First, Lopez is absolutely right that private prisons aren’t why we have mass incarceration. And he’s correct on his main point that “liberals like Hillary Clinton, Joe Biden, and Bernie Sanders supported the 1994 crime law that contributed to mass incarceration” simply because, well, they were politicians in the 1990s. At that time, “all politicians — liberal and conservative — t[ook] a tough stance on crime.”
And he’s spot-on about how political power works and why the people powerful enough to run for president in the present typically had to be on the winning side in the past:
Popular demand for tough-on-crime laws in the past doesn’t in any way excuse the devastation lawmakers inflicted on millions of people through mass incarceration and other policies. But based on voters’ concerns in the 1990s, if a politician didn’t contribute to the problem back then, he or she may not be prominent enough to run for president today. That’s how America ended up with mass incarceration — and the seemingly contradictory Democratic presidential candidates for 2016.
However, the article offers an overly simple answer to “the simple truth about why mass incarceration happened.” By concluding that “the public wanted mass incarceration”, Lopez stops one step too short.
Lopez relies on this chart showing the portion of the country that considered crime “the most important problem”:
What could possibly be responsible for the number of people identifying crime as “the most important problem” jumping from almost nothing in 1991 to more than half the population in 1993? (And a related question that I’ll address later is: Did the public really want Congress to double down on cops, courts, and cages?)
To be sure, crime was higher than it is now and was rising in the 1980s and early 1990s, but the crime rise on its own was far too subtle to cause that spike in public concern. As the opening to the video that Lopez embeds so brilliantly demonstrates, the media (and ideologues manipulating the media) created that crime focus.
Joel Dyer has a whole chapter in his now-dated book about the rise of what he calls the Perpetual Prisoner Machine focusing on how the television news of that era manipulated public fear of crime because it got good ratings and because crime reporting was inexpensive to produce.

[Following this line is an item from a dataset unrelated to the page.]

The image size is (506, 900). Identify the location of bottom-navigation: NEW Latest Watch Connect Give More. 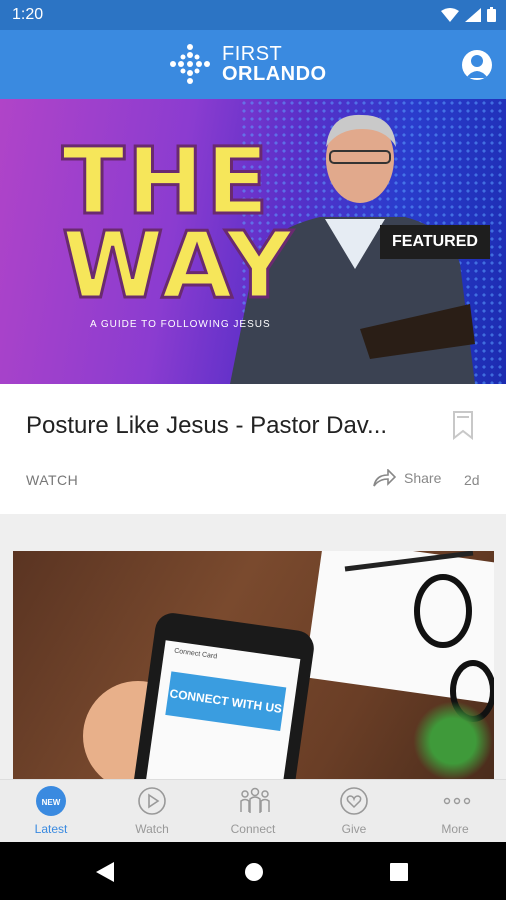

As David Mendoza brilliantly showed last year, Americans are consistently bad at knowing whether the national crime rate is going up or down. Most years, most Americans think crime is rising even though it’s been in decline for years. Of course, it’s hard for a single American to know from personal experience whether crime is rising or falling, so the media has a big influence there. Similar public opinion polling that asks whether crime is rising or falling in your neighborhood shows a much smaller disconnect with actual crime rates, offering clear evidence that Americans aren’t stupid but they are (or were) being lied to.
Now despite that, I think there are reasons in a different set of Gallup data to be optimistic: In contrast to the actions of elected officials, Americans have long favored attacking social and economic problems as a crime control strategy over spending more on law enforcement. Even at the low point in 1994, a clear majority of Americans (51%) supported attacking social and economic problems and only 42% favored using more police and prisons to deter crime:
So that gets back to the original question about the presidential candidates who created this problem with their rush to pander to the television cameras: What do the candidates think is the best way to undo the harm their policies caused?